I think it's hard when you're constantly being told that the old, trusted sources of the news aren't trustworthy anymore. Wherefrom, then, do you get your information, political pundits on infotainment programs?
I think its equally hard when cuts to the educational system have left so many students so far behind that they aren't sure what the state of reality actually is.
I think it's really difficult when every time one side tries to compromise, say by trying to implement a health care plan originally conceived of by the other side, that other side doubles down on its intransigence, pulling their side even further out to their side of the spectrum, until the traditional proponents of that side are no longer comfortable with what is being said and done.
I think
the answer is to find common ground with the moderates to wrest control of the conversation, and then of the country, from the extremes. I think the best way to start for the average person is to do what they can to generate a groundswell of grassroots support for real
local representatives that aren't simply political mouthpieces or corporate puppets.

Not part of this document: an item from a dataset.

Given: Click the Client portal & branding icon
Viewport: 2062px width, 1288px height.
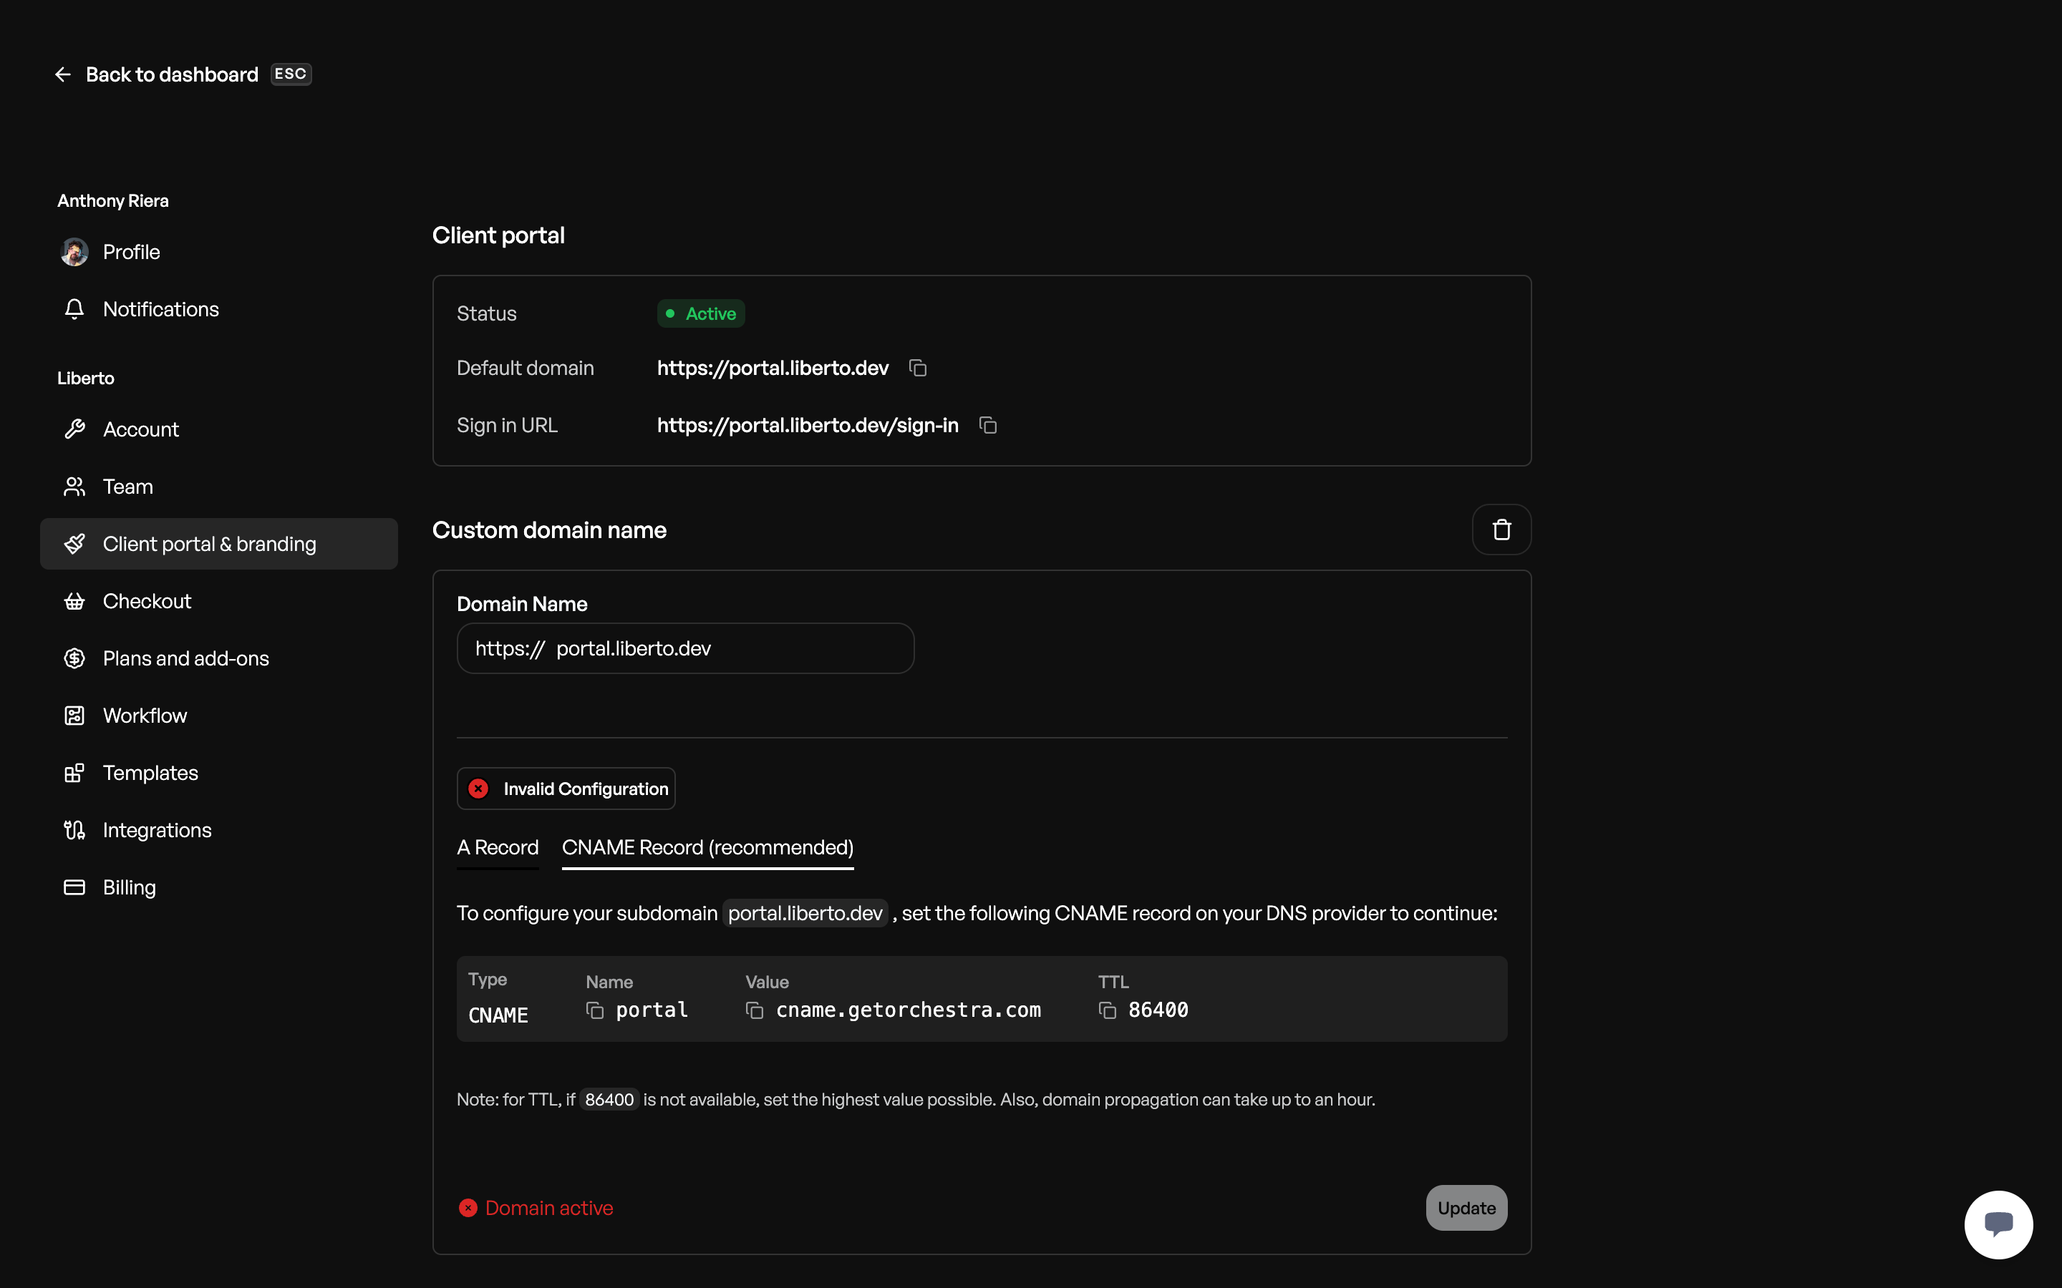Looking at the screenshot, I should [74, 543].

I think the first, most basic place to start is law enforcement. I think it important for police forces to reflect the cultural (could be read as racial, except there is only one race, that being human) and ethnodemographic makeup of the communities they police. It is also crucial to punish most harshly any ideologies within police forces that institutionalise racial bias or discrimination on bases that have nothing to do with the enforcement of law.
Simply put, the police can no longer be seen as a force of oppression.

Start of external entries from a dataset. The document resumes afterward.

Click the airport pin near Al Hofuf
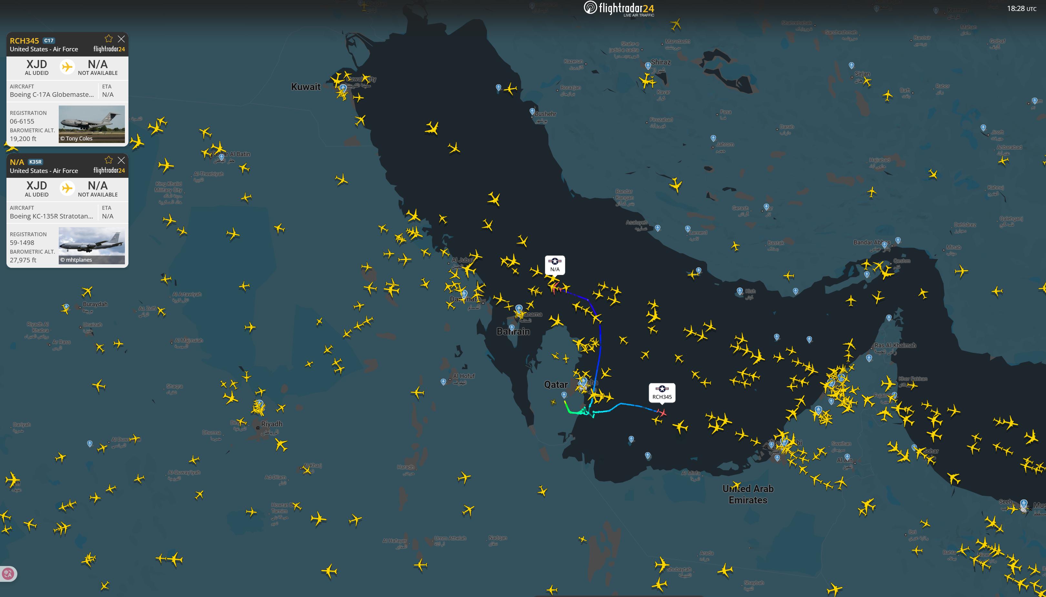 click(x=443, y=382)
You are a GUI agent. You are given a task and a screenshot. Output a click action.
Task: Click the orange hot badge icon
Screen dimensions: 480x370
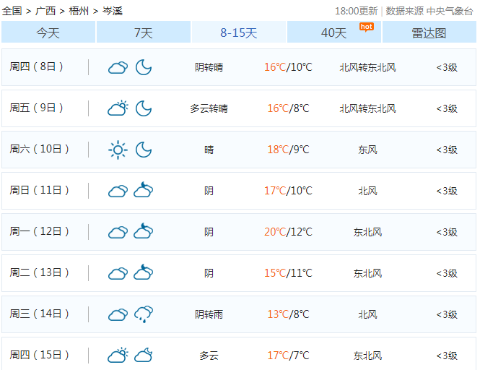[366, 27]
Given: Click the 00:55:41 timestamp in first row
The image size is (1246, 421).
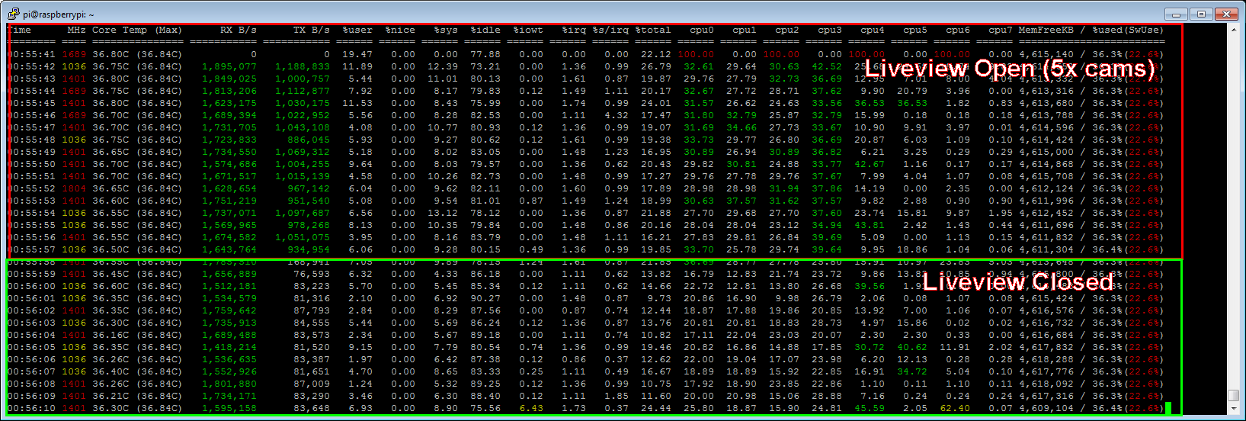Looking at the screenshot, I should (32, 55).
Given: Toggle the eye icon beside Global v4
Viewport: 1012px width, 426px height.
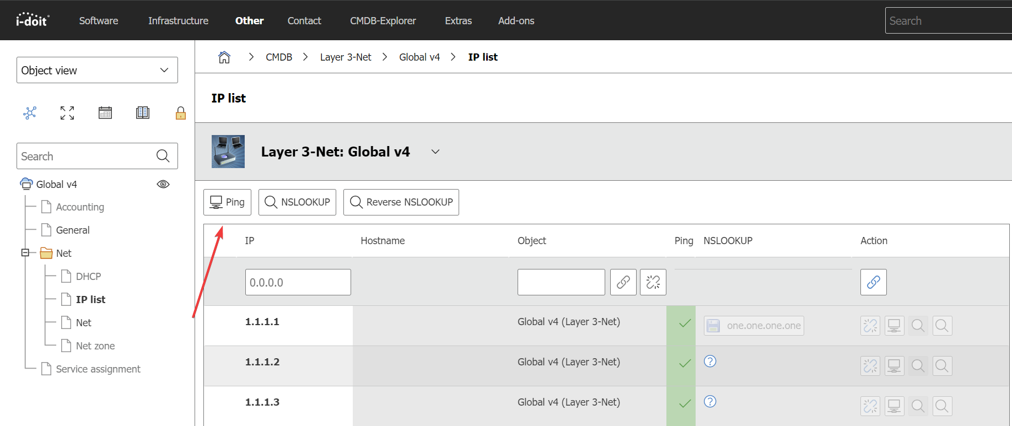Looking at the screenshot, I should (x=163, y=184).

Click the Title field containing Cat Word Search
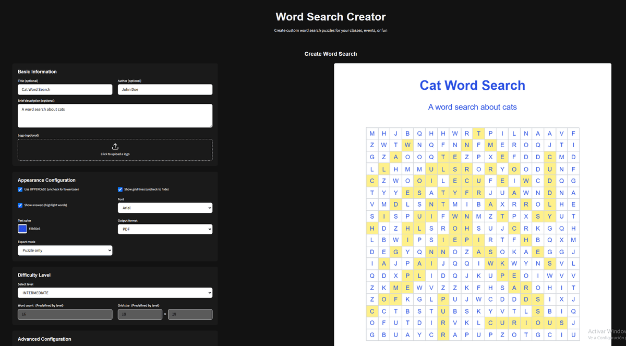[x=65, y=90]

As to discussing our differences, we first need to get to the point where we can sit, have a beer or share a meal, or yes, do some
gardening or yardwork together and actually communicate, as opposed to firing salvos of political propaganda at eachother. If you can't talk, you can't get much done together.
When discussing different issues with people holding opinions radically different to my own, I have a simplistic and devious way of discussing the rights or wrongs of a thing. I strip issues down to their bare bones, as I see them, usually focusing on the free will and rights of the individual.
When discussing such things as what some feel are extreme limits to their individual liberty, it is often difficult, as the argument rarely stems from a place of reason. Still, flipping the argument around and showing how others' rights are limited to offer more liberty for all, or pointing out how difficult it would be to get the same benefits offered by society for the same amount of money paid in taxes, but on an individual basis, they find it difficult to dismiss the argument rationally.
When discussing abortion rights with someone religiously opposed to the practice, I will often take their argument to its absurd conclusion, that all potential life is sacred (or, as Monty Python said, "Every sperm is sacred, Every sperm is great. If a sperm is wasted, God gets quite irate.") I will then often wrap up with the real and sometimes fatal consequences of denying access to a critical lifesaving procedure to those who need it.
For those who just have to see the clip:
Sometimes, Monty Python brings us together. It doesn't always work, though.
There are those upon whom humor has no hold. A longtime friend of my much better half's grandfather was so literal in her belief that Joseph and the Technicolour Dreamcoat was too risqué. Reading your audience is crucial.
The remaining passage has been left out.